The country's cumulative death count was below two lakh before the onset of the second wave of the pandemic.

May 23, 2021 / 09:23 PM IST
A man walks past burning funeral pyres of people, who died due to COVID-19, at a crematorium ground in New Delhi on April 22, 2021. (Image: Reuters/Danish Siddiqui)

A man walks past burning funeral pyres of people, who died due to COVID-19, at a crematorium ground in New Delhi on April 22, 2021. (Image: Reuters/Danish Siddiqui)

India on May 23 became the world's third country to cross three lakh deaths due to COVID-19. The two other countries which have crossed the toll are the United States and Brazil.

While the official update would be shared by the Health Ministry on May 24, the real-time Worldometers tracker has pushed the country's death count to 3,02,744.

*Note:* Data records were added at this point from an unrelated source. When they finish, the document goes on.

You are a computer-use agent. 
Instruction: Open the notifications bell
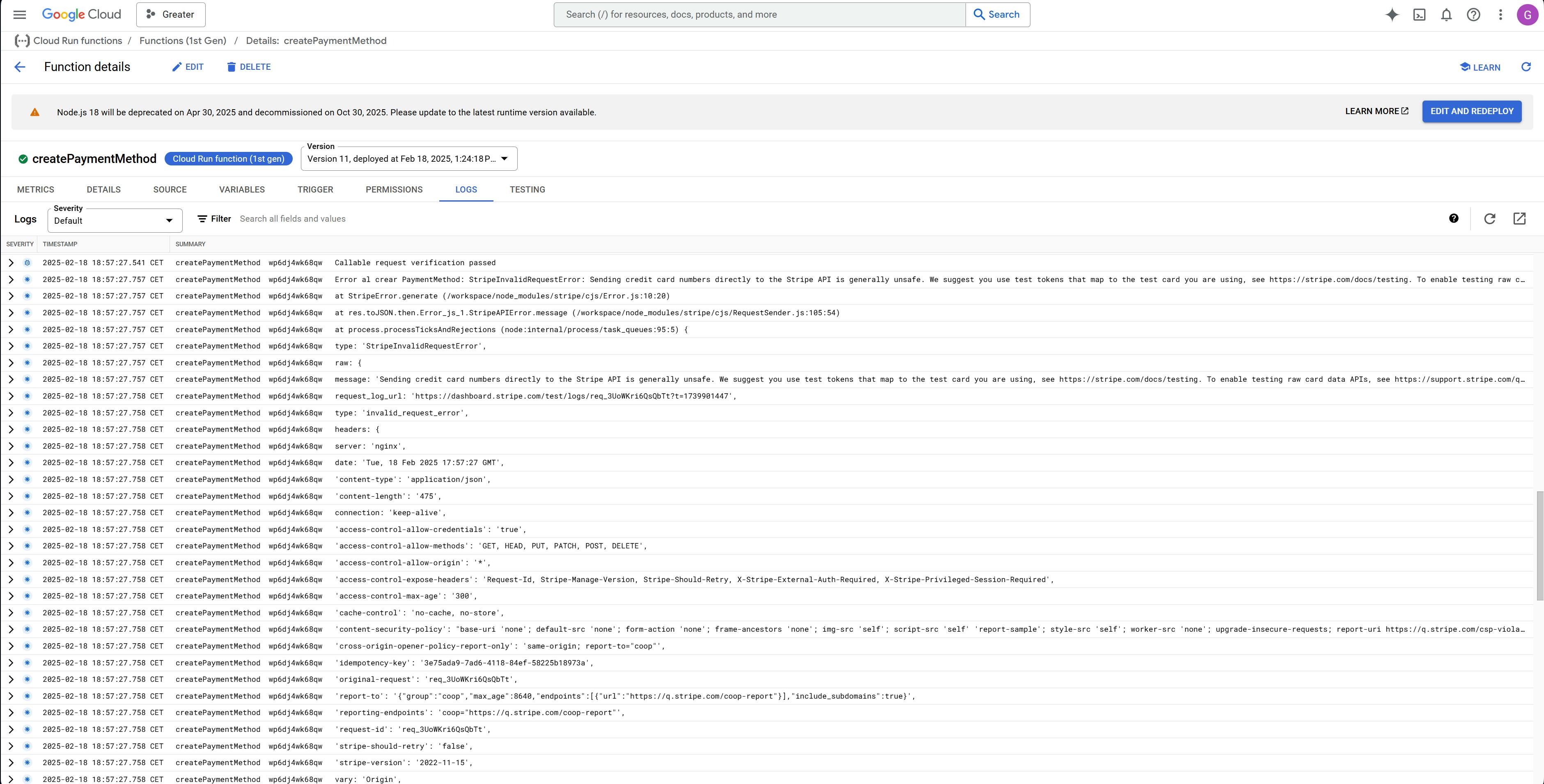click(1446, 14)
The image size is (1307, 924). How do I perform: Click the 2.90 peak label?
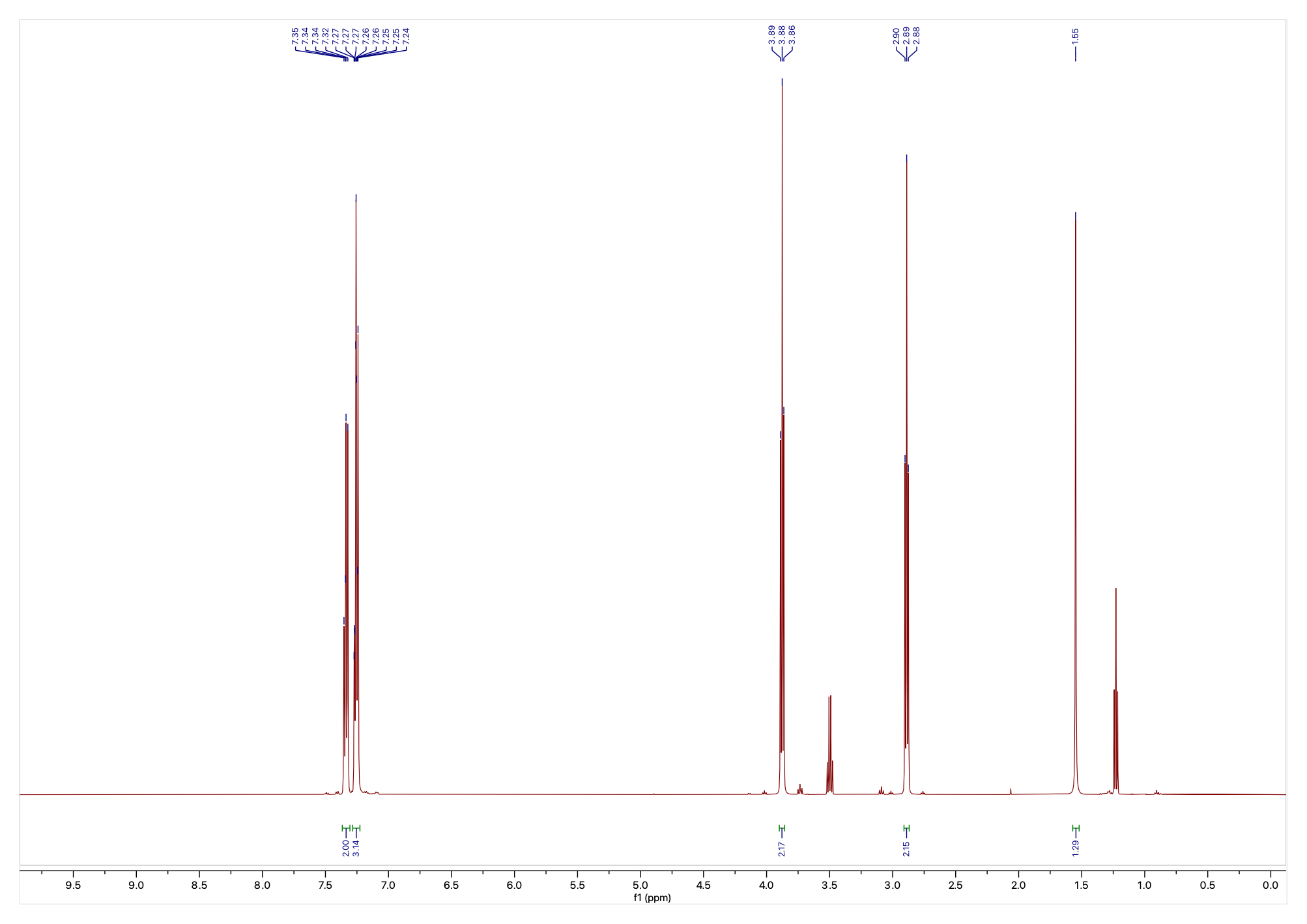click(x=897, y=35)
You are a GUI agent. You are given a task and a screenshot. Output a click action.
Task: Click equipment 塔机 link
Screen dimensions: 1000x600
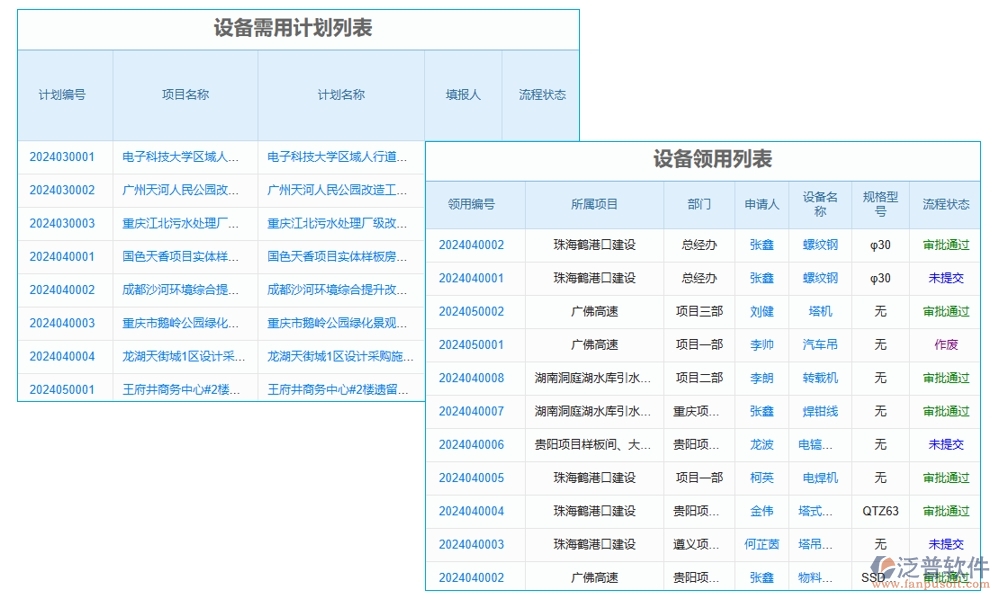[819, 312]
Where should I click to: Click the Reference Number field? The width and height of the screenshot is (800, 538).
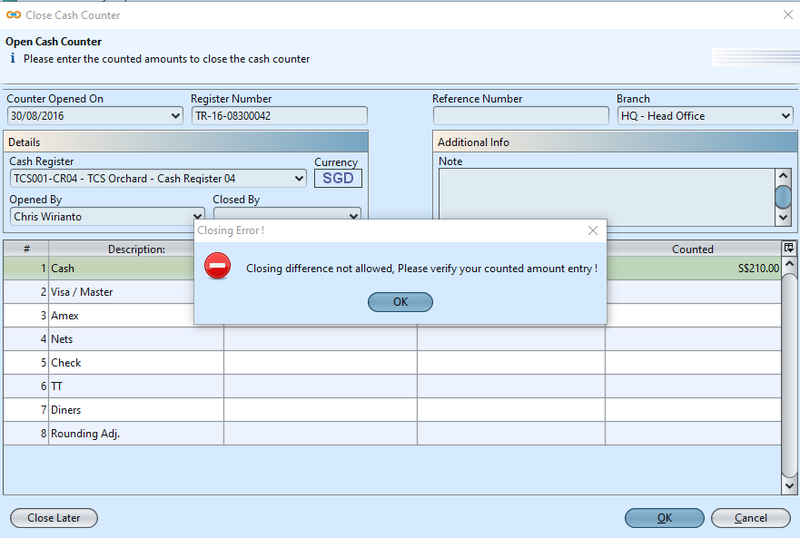click(520, 116)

By the time this report was published, the tracker claimed that India has recorded 3,448 more fatalities after the release of the last official update.

The country's cumulative death toll was below 2 lakh before the onset of the second wave of the pandemic. Since April, the per-day fatality numbers have sharply surged, with over 4,000 daily deaths being reported for several days on a stretch.

A bulk of the COVID-19 deaths in India, as per the official tally, has been registered in Maharashtra. The state accounts for 88,620 out of the total fatalities, followed by Karnataka which has reported 25,282 deaths.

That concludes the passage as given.